As you look over the data below, please find each line where the word "computer" appears, then copy it.

Stored items
▶
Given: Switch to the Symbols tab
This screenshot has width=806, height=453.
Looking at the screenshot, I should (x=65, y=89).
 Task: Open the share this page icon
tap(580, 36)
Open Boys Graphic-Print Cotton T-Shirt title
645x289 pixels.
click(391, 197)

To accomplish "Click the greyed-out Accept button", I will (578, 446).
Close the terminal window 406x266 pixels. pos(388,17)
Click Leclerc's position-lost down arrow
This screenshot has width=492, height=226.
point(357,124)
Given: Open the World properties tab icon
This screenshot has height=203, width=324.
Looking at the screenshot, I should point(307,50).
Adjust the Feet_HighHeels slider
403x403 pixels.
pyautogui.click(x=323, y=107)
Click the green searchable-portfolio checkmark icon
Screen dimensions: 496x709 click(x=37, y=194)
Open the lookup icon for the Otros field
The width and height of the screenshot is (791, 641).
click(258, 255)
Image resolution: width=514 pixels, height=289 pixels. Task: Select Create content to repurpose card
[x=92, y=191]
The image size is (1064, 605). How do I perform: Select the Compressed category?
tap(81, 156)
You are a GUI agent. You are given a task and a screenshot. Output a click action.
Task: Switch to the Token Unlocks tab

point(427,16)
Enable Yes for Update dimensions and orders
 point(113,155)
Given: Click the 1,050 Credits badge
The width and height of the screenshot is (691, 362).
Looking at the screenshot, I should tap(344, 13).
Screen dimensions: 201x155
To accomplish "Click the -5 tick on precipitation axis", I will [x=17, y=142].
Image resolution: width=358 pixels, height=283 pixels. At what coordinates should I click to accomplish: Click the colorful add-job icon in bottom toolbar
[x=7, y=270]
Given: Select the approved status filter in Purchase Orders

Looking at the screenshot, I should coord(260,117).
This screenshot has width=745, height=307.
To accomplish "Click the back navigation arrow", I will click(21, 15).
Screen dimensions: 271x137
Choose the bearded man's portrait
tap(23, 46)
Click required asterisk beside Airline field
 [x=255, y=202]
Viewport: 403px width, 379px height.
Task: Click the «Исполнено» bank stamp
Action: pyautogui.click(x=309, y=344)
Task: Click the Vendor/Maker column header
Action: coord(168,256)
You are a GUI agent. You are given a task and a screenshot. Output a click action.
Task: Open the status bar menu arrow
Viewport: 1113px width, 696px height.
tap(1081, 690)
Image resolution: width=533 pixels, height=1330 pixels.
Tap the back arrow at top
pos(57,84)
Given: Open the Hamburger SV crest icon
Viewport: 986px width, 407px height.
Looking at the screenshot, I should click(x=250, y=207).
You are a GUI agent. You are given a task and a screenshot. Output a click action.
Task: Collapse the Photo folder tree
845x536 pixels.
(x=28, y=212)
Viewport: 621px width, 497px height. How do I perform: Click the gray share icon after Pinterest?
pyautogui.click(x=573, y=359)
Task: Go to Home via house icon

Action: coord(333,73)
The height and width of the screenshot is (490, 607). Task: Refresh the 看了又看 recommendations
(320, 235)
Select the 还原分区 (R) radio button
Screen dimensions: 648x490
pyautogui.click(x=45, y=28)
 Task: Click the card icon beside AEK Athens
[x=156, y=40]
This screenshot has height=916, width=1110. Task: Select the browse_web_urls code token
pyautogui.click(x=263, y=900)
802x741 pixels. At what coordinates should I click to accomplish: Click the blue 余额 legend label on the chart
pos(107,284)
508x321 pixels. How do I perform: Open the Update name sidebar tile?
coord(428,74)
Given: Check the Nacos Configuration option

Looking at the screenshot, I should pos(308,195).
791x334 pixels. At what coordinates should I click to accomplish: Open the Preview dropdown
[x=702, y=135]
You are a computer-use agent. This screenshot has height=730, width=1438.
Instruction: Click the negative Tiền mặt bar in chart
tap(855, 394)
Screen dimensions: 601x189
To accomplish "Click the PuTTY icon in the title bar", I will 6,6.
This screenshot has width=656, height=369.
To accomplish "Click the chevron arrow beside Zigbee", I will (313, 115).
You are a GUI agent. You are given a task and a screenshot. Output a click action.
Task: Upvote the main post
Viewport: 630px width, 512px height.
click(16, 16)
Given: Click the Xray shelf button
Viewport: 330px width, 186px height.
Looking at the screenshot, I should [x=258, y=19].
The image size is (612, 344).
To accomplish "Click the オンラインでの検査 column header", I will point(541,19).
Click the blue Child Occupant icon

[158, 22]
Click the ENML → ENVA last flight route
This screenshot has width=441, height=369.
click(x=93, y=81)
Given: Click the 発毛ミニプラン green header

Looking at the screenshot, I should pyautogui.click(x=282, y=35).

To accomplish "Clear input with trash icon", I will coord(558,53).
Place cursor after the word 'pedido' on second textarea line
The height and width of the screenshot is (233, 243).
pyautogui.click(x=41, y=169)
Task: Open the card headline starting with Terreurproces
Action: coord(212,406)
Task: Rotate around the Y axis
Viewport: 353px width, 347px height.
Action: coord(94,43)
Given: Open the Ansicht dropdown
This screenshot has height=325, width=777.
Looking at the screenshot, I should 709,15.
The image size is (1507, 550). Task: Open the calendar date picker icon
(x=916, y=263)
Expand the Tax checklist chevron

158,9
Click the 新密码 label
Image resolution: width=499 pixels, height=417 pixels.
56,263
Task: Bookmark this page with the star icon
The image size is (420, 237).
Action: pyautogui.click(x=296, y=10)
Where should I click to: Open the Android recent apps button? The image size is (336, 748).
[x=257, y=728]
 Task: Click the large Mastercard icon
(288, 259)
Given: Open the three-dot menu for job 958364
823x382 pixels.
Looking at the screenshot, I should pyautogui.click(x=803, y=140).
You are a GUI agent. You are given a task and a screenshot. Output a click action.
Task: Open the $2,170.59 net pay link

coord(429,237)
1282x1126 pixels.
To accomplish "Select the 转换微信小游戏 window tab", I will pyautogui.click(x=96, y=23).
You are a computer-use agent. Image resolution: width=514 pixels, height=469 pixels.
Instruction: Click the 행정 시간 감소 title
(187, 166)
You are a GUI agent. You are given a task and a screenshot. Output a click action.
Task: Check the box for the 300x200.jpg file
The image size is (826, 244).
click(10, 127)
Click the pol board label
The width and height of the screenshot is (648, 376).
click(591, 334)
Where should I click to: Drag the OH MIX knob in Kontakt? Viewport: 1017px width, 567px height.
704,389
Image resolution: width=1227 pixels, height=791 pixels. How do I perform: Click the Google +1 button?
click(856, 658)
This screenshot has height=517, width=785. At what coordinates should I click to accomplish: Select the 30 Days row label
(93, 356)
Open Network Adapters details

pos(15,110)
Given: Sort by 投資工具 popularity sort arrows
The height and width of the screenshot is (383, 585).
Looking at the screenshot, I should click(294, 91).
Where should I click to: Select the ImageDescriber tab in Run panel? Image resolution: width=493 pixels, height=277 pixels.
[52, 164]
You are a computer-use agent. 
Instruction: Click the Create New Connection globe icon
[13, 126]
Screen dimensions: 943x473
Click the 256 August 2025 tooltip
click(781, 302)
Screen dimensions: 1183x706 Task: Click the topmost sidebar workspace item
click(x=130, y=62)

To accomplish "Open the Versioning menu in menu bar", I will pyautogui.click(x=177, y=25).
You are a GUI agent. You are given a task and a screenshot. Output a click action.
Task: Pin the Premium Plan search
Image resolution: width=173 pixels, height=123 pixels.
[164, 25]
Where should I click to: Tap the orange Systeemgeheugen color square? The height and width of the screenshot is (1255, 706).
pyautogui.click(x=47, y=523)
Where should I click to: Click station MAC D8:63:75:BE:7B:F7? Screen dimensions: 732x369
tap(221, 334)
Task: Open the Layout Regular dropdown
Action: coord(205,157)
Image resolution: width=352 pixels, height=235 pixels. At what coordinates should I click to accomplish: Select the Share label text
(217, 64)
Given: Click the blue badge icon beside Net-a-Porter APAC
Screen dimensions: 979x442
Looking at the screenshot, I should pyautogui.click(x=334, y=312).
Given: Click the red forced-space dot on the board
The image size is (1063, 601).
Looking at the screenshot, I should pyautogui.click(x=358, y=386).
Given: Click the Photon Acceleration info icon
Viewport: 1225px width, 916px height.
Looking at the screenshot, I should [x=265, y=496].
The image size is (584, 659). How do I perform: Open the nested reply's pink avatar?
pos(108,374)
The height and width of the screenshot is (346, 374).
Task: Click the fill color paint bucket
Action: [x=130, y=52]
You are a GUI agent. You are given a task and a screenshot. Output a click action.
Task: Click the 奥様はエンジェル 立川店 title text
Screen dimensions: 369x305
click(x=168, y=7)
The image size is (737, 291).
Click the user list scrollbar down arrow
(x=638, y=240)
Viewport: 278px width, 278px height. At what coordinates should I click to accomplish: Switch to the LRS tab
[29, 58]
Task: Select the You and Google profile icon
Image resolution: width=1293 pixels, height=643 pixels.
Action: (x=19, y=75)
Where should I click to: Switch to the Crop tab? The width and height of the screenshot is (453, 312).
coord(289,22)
◀
• **Output for this task**
You are a computer-use agent. This screenshot has height=730, width=1438.
You are a computer-use agent. Image resolution: width=514 pixels, height=469 pixels.
You are a computer-use agent. 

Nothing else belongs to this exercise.